Have to agree with Hitch -- Hope's rep far outweighed his talent. Hope,
> in
> his prime, was a decent film comic actor, and displayed a loose manner
> amid
> seemingly dangerous situations (the Brave Coward). But as he aged the
> comedy
> went very south, so far south that some of it, like 1966's "Boy Did I Get
> A
> Wrong Number!", are quite enjoyable to watch. Very bad comedy performed
> by
> consummate pros has a grandeur of its own.
By the time I was even aware of Bob Hope, he'd been well past his prime, and he was pretty much on the same career path as Red Skelton or Milton Berle. He seemed to be kept going mainly by sentiment and fond memory, with reliable-but-creaky jokes sputtered out by a well-tested machinery.
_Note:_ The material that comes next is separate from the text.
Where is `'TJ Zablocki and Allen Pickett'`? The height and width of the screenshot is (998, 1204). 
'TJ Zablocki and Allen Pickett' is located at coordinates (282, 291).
I was too young to think of the obvious question at the time: "Why the hell would guys in _Vietnam_ find this lame stuff _funny_?"
Still, Hope came out of an era when we didn't look at comedians as artists; vaudeville and the Keith Circuits weren't easy places to work, and if you had a gig that got you a decent living, you stuck with it-- even if it was as some toothless "institution."
Hope did do one thing that surprised me. I remember one of his specials in the late 1970s, broadcast from the deck of some battleship, and among his guests were the Village People and George Carlin. I know, it ain't much, especially next to his making war profits by getting big-dollar contracts for the broadcast rights to his shows-for-the-troops.